Naylor smiled, but there was no malice in it. ‘So you don’t know everything,’ he said, ‘but you’re still taking her side, just like everyone else did. They all favoured her, even then – the vicar and his wife, the newspapers, the authorities. She was the little girl, the clever one, the angel.’

‘You mean Alex Fielding …’

‘Was my sister, yes. Alice, as you knew her, although she never acknowledged that when she grew up.’ He accepted a cigarette from the packet that Penrose passed across the table. ‘Alex was my sister, and she looked out for me – putting me up in her living room, getting me a run-of-the-mill job in the place where she shone, sweeping me the crumbs off her table. But that was all right.’ He obviously sensed Penrose’s scepticism, because he added: ‘Really, it was. It was all right because I loved her and she loved me. Even what happened eighteen years ago was bearable because we faced it together. She never forgot your kindness, you know. Neither of us did, but she worshipped you.’

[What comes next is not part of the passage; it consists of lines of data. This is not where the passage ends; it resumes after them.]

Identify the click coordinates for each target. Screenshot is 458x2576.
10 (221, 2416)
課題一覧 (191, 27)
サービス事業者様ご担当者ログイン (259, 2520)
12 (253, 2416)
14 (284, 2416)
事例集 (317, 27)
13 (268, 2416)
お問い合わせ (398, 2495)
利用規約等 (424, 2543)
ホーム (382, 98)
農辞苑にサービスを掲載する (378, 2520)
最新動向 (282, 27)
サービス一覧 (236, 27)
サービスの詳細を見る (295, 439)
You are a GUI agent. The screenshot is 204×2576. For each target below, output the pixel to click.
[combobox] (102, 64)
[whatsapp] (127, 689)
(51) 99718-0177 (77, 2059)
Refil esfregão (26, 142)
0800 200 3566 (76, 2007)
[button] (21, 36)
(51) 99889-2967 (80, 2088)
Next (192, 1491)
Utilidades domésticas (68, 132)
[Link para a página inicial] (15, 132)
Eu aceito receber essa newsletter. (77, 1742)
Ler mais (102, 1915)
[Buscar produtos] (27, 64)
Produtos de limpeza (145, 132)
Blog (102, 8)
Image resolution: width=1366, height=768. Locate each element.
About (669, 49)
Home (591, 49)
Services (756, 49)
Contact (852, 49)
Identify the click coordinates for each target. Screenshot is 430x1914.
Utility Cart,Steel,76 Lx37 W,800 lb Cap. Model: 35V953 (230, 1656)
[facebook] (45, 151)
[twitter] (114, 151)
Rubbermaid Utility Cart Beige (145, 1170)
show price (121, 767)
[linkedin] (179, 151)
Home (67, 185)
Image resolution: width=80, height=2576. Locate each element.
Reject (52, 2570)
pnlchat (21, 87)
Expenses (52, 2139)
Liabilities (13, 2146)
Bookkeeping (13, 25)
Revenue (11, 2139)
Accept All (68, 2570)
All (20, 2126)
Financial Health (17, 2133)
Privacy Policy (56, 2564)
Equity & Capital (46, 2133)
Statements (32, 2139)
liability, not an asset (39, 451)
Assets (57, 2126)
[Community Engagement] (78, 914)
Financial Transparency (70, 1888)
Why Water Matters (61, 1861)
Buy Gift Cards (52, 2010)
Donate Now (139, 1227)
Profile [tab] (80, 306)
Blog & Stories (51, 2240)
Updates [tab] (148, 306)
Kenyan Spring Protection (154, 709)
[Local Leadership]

It came again, that familiar feeling of desolation that Penrose would have found hard to explain. ‘And what did happen eighteen years ago? Do we know the truth, or was there more to it?’

Naylor ignored the question, lost in his thoughts, and Penrose knew that he would have to wait for the story to unravel in its own time. ‘My sister said you saved her life that day. I always thought I’d done that, but apparently not.’

‘What did she mean?’

He shrugged. ‘That you’d given her a sense of purpose, I think. Do you remember? After you found us, we had to go back inside the house to wait for Hartley to come and collect us, and that policeman’s case was at the bottom of the stairs. You caught us playing with one of the cameras, and we thought you were going to tell us off, but you sat us both down and showed us how it worked. You’ll have noticed from my efforts this morning that Alex listened better than I did.’ His fingers moved restlessly, absentmindedly fastening and unfastening one of the buttons on his jacket. ‘You showed her how to take her first photograph, and you promised to bring it to her when it was developed. I didn’t believe you, but you kept your word – that time, at least.’ Naylor reached into his jacket pocket and pulled out a tattered image of himself as a little boy, and the forced smile in the picture seemed out of place against the pale face and haunted eyes. ‘Alex treasured this. It killed her when you stopped coming to see us.’